II. Statutory Interpretation
Statutory interpretation begins with the language of the statute. Hughes Aircraft Co. v. Jacobson, 525 U.S. 432, 438, 119 S.Ct. 755, 142 L.Ed.2d 881 (1999). When interpreting a statute, the Court “give[s] the words of a statute their ‘ordinary, contemporary, common meaning,’ absent an indication Congress intended them to bear some different import.” Williams v. Taylor, 529 U.S. 420, 431, 120 S.Ct. 1479, 146 L.Ed.2d 435 (2000) (quoting Walters v. Metropolitan Educ. Enters., Inc., 519 U.S. 202, 207, 117 S.Ct. 660, 136 L.Ed.2d 644 (1997)). “We must first ‘determine whether the language at issue has a plain and unambiguous meaning with regard to the particular dispute in the case.’ ” Clary v.
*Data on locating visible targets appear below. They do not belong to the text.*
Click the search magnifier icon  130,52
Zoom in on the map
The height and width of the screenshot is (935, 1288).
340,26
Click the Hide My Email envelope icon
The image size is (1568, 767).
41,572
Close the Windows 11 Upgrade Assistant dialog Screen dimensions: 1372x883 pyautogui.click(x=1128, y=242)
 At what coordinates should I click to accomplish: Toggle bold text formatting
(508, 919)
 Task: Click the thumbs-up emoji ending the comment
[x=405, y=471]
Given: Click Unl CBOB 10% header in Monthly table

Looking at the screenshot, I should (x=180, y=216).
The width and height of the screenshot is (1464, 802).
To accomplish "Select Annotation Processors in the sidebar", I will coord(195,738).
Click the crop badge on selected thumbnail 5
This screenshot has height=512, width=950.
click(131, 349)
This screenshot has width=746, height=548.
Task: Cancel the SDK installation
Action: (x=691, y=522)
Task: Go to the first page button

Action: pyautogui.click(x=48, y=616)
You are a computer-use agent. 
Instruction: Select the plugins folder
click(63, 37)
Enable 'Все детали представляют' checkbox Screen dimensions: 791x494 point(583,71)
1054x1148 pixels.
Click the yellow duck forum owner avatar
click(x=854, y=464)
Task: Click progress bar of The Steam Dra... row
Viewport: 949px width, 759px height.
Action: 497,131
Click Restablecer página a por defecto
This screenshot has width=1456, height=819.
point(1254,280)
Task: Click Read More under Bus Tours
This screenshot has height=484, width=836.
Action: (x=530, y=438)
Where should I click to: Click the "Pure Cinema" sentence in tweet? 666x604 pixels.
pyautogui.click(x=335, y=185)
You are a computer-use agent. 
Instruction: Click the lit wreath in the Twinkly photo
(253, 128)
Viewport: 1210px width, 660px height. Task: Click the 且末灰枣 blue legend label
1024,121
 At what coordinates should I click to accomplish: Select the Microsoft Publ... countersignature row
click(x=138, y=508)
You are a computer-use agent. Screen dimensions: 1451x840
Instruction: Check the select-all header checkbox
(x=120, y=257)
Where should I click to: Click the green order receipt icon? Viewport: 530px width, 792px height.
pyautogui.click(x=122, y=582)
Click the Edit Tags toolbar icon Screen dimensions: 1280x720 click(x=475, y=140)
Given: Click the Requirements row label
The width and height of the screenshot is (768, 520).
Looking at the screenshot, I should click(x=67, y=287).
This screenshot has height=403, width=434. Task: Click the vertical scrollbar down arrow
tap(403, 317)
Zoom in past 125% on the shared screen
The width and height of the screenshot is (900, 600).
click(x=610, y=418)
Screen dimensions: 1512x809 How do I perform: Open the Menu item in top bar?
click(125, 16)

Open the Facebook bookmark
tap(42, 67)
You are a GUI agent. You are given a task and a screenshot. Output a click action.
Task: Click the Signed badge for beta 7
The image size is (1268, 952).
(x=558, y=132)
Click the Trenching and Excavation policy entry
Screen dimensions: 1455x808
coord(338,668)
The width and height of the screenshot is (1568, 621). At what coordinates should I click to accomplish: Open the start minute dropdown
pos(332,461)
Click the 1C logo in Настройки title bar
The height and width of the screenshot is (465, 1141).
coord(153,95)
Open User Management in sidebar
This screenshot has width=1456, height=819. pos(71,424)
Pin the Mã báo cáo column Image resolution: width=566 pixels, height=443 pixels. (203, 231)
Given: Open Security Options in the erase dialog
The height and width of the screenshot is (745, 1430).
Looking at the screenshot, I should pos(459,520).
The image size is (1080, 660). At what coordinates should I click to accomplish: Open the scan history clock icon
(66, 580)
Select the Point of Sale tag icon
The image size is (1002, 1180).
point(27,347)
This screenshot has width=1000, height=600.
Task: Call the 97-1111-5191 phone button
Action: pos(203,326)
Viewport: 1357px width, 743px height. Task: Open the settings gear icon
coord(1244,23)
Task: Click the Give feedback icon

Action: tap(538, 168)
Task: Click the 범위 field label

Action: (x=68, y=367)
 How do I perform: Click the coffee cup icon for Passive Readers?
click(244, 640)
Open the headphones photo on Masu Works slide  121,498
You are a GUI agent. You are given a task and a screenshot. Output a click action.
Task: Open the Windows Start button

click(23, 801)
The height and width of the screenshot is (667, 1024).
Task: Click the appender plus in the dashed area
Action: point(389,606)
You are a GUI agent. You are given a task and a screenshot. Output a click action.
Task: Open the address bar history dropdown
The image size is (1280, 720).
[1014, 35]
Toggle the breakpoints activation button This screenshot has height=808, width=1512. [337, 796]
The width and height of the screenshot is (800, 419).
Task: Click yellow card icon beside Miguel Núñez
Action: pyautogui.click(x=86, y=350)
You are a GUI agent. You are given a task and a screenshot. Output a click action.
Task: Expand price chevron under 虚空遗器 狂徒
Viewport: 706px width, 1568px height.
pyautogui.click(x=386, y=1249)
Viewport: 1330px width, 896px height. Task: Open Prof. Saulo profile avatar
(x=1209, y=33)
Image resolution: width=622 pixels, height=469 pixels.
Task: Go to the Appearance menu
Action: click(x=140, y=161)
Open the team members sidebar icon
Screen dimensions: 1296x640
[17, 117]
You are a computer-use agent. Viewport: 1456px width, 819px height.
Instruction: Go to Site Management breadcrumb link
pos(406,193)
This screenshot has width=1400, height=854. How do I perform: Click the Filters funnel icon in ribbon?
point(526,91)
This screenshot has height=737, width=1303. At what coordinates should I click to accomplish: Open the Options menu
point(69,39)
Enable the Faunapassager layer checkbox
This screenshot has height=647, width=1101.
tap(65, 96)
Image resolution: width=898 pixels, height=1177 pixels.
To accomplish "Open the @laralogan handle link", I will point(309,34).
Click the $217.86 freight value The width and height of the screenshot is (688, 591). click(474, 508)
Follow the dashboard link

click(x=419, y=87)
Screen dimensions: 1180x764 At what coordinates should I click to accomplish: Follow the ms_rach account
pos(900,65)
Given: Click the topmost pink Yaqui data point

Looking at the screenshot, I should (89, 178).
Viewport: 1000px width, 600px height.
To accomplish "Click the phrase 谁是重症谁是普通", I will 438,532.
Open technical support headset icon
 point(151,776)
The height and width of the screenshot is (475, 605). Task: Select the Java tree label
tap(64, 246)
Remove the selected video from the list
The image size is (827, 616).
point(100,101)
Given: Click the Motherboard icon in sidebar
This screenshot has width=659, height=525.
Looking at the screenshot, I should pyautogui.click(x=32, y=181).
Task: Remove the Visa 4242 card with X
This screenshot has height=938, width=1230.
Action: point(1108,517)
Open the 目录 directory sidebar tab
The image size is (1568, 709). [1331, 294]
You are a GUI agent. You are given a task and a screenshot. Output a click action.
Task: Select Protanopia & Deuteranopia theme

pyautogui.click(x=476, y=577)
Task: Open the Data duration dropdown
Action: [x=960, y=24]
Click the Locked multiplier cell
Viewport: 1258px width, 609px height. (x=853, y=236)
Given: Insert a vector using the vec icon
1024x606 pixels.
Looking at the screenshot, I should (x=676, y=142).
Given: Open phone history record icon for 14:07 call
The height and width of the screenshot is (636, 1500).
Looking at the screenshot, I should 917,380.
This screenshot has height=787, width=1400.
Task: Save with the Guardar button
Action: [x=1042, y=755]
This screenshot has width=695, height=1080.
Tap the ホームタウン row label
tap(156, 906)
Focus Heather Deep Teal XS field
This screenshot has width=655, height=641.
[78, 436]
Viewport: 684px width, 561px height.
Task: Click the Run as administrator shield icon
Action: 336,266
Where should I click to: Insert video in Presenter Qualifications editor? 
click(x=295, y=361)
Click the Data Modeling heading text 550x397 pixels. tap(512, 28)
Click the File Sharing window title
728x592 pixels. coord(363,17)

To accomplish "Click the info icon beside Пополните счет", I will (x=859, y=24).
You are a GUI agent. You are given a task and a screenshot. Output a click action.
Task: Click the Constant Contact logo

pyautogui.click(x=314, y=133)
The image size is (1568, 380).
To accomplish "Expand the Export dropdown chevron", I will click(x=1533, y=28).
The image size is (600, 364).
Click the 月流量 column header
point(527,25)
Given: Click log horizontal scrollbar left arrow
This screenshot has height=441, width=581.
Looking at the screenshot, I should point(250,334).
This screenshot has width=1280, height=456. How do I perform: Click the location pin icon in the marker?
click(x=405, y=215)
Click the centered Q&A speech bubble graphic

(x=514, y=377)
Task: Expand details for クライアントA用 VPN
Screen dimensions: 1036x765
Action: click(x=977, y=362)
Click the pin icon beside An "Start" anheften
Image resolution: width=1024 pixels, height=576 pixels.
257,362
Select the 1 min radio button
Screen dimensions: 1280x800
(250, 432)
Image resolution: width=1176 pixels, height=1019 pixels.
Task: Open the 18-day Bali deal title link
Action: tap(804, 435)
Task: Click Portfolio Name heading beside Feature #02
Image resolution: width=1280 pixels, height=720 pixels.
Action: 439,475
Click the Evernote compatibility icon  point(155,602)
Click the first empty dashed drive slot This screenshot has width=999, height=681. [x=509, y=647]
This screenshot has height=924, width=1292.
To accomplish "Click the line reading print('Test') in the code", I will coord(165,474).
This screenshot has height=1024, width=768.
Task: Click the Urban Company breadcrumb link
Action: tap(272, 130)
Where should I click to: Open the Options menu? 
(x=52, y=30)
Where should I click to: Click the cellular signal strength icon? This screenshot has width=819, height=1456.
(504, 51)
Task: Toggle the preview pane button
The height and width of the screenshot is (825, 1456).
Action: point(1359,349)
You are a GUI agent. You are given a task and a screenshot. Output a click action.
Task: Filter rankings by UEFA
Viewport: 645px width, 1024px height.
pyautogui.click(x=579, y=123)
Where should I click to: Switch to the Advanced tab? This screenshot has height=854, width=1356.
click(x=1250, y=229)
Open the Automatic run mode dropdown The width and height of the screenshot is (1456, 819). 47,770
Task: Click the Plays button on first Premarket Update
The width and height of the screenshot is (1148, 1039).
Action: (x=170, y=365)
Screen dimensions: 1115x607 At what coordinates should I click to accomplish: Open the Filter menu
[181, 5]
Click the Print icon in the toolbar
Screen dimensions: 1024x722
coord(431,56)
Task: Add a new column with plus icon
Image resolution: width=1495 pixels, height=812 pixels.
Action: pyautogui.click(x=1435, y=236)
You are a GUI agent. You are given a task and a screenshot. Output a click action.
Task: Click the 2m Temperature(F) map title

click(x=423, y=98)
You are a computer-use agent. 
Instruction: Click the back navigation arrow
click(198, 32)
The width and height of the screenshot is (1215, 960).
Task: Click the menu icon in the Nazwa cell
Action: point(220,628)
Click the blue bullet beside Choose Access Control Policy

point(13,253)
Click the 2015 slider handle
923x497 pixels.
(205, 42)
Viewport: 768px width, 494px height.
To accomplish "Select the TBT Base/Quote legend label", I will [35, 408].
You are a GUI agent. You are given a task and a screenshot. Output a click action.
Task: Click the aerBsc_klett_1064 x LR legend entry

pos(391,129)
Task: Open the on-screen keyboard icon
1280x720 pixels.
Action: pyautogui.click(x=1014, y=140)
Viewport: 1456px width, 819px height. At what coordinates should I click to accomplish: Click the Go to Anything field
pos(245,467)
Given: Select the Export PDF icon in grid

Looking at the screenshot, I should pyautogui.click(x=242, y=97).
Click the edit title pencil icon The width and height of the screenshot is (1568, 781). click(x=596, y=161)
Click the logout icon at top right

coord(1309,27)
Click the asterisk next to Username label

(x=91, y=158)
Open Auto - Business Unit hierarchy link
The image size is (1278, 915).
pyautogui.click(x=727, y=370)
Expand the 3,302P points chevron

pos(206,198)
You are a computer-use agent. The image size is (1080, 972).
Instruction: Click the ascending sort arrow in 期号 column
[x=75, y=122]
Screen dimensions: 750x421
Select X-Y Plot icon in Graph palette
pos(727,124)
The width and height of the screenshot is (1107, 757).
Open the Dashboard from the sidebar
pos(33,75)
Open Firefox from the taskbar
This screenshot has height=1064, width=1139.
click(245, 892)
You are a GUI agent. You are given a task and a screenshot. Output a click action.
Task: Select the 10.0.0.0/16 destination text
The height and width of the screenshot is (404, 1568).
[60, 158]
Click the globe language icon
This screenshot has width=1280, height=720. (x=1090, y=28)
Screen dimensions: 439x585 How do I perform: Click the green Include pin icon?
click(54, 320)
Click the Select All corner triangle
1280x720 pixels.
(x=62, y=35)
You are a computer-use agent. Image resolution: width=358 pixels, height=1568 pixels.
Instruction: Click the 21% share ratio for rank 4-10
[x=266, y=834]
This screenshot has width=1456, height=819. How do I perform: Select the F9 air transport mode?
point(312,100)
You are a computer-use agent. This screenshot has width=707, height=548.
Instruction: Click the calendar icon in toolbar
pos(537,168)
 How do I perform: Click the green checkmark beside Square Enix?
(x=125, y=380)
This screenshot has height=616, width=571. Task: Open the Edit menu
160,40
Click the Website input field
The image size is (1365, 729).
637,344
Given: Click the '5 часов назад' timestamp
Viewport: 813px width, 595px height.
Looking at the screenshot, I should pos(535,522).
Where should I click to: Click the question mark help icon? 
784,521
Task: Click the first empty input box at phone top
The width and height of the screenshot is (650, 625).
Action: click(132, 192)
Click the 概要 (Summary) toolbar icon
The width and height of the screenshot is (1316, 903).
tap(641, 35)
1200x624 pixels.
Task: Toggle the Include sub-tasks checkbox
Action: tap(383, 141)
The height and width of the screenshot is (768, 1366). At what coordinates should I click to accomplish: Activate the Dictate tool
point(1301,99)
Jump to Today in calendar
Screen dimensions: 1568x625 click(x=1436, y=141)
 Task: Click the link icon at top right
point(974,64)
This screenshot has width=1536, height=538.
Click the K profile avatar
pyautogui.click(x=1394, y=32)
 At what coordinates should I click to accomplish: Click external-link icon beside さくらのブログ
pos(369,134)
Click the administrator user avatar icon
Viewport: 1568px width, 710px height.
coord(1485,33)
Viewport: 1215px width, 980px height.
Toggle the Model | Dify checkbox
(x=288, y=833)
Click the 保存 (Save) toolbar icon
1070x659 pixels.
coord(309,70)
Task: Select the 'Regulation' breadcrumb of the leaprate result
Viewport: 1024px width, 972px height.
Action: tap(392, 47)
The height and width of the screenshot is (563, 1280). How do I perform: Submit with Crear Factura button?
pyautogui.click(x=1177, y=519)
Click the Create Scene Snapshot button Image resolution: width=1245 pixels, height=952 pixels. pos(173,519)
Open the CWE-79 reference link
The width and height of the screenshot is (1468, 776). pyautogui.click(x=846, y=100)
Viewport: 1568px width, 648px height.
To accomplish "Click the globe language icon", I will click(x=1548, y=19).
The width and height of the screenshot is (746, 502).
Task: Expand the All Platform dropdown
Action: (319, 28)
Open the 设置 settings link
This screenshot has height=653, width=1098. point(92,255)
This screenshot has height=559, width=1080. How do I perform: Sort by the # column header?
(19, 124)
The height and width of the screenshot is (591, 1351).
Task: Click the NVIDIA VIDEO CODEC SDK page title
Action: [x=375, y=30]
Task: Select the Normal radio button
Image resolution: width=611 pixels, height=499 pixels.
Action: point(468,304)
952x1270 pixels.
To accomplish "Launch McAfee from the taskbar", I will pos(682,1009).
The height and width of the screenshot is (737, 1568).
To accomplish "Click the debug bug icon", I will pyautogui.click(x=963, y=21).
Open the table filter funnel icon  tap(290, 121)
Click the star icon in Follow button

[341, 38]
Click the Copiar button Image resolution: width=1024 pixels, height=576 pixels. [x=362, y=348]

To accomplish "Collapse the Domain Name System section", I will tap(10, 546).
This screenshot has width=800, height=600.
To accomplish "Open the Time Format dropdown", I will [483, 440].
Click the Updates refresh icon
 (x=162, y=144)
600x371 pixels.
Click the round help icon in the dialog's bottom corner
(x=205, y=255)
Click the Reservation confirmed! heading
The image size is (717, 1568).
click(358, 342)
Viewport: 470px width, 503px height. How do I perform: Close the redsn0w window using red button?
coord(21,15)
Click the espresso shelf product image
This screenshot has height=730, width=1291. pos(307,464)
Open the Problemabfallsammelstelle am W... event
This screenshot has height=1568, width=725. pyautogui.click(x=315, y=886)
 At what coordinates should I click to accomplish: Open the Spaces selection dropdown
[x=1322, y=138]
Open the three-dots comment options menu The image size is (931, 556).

United States, 333 F.3d 1345, 1348 (Fed.Cir.2003) (quoting Robinson v. Shell Oil Co., 519 U.S. 337, 340, 117 S.Ct. 843, 136 L.Ed.2d 808 (1997)). If the statute is unambiguous, the court’s inquiry ends; the court must enforce the congressional intent embodied in that plain wording. Chamberlain Group, Inc. v. Skylink Techs., Inc., 381 F.3d 1178, 1192 (Fed.Cir.2004) (citing United States v. Clark, 454 U.S. 555, 560, 102 S.Ct. 805, 70 L.Ed.2d 768 (1982)). “ ‘Policy considerations cannot override our interpretation of the text and structure of [a statute], except to the extent that they may help to show that adherence to the text and structure would lead to a result so bizarre that Congress could not have intended it.’” Id. (quoting Cent. Bank, N.A. v. First Interstate Bank, N.A, 511 U.S. 164, 188, 114 S.Ct. 1439, 128 L.Ed.2d 119 (1994)).
III. The Plain Reading of Section 4252(b)(1) is that “And” is Conjunctive
A. The Language is Not Ambiguous
The central issue in this case is the proper interpretation of the language in section 4252(b)(1). Like the plaintiff in Office Max, Honeywell contends that the statute’s express use of the words “distance and elapsed transmission time” means that a charge must vary by both distance and time in order to fall within the definition of “toll telephone service.” Plaintiff insists that the language is clear and unambiguous; by using the word “distance” in the conjunctive with “elapsed transmission time,” the statute clearly provides that distance must be a factor in determining the charge in order for the service to constitute a taxable “toll telephone service.” Pl.’s Br. at 22-27. Plaintiff maintains that, because the charges applied to it are not “distance-sensitive,” they do not fall within the plain and unambiguous language of section 4252(b)(1). Id. at 15.
As in Office Max, defendant maintains that, on its face, the language of the statute does not require a variation in distance per se. 309 F.Supp.2d at 993. Rather, the statute only requires that the calculation of the charge must include a “distance toll rate” in order to satisfy the distance component of the statute. According to defendant, neither the distance of the individual call nor the distance toll rate applied to the call need vary with each individual communication. Rather, only the product of the distance toll rate times the elapsed transmission time must vary in order to fall within the language of the statute. Id.; Def.’s Cross-Mot. at 15-20 (“Plaintiffs argument is flawed because it misconstrues § 4252(b)(1) by failing to recog*199nize that its requirement of variation applies to the charge itself — it does not require a direct variation with the actual measured distance of the call”). Because the charges for the service herein vary in terms of the product of distance toll rate times elapsed transmission time, defendant maintains the long-distance service at issue constitutes “toll telephone service,” and is, therefore, taxable. Def.’s Cross-Mot. at 15-20.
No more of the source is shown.